Lo mismo ha sucedido con su novela Las crudas, publicada por Ediciones El Viento. Lirismo y cierto apego a la faceta más prosaica de este mundo articulan la historia de Esmiz, el peculiar propietario de un restaurante de moda en la acomodada zona de la bahía. Mafioso, machista, estafador, ni siquiera podemos decir que su vida cambia cuando conoce a Perica, una camarera salvadoreña sin papeles. Ésta, nihilista sin saber qué significa “nihilista”, madre soltera de Bico (un crío que desde los principios ha nacido para ser carne de realities) quiere trabajo y se supone que también estabilidad para ella y la enfermedad de su hijo. Del mismo modo Esmiz necesita un símbolo, un indicio, que le devuelva la cara amable de la existencia, la fe que le permita salir o por lo menos nadar sobre el mundo que él mismo y otros se han encargado de fabricar. Ese indicio es Perica. En este punto entra la sórdida visión de Esther García Llovet: ni una tregua (casi), ni un atisbo de esperanza (casi) para dos personas que están condenadas a sufrirse, a desearse (no siempre bilateralmente) y, desde luego, a rehacer constantemente sus trayectorias. No hay (casi) tiempo para mostrar amor y aun así, Esmiz, con la ayuda de un dinero ganado ilegalmente, de sus contactos y de su extravagante amigo el Italiano, no cejará en el empeño de conseguir lo único que puede empezar a dar una pizca de sentido a aquel brillante estercolero humano que es la zona de la bahía.

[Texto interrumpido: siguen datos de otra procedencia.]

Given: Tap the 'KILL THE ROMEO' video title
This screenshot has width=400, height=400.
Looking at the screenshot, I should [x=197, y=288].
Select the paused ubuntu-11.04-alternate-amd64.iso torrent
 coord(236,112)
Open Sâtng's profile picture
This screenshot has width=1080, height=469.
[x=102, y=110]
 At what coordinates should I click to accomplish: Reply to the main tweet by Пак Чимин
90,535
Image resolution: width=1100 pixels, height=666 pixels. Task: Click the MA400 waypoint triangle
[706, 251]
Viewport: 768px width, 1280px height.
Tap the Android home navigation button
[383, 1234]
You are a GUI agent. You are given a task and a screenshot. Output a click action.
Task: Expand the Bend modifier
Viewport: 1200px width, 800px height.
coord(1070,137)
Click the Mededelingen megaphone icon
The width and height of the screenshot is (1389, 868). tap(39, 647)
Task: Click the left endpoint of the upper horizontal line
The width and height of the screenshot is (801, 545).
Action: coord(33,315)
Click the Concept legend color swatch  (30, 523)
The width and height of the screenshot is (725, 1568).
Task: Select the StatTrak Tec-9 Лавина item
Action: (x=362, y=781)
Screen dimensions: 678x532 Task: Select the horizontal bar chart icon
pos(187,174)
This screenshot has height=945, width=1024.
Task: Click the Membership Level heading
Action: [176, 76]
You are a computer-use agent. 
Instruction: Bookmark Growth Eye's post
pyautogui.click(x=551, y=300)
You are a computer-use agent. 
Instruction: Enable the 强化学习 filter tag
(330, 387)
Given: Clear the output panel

Como con el famoso cuento de cuyo título, de cuya historia y de cuya protagonista no puedo acordarme (presté el libro), también me ocurrirá que olvidaré, dentro de tres semanas o cuatro a lo sumo, la historia de Las crudas. Y sin embargo no pasará nada. Perderé la trama (secundaria siempre) a cambio de quedarme con los nombres de los protagonistas y, por encima de cualquier dato, con el espíritu de esta magnífica novela. No recordaré qué pasó, pero sí cómo sucedieron las cosas en ella y qué bofetada recibió mi cerebro al terminar de leerla. Al y fin y al cabo, es lo que distingue a una buena novelista de un escritor.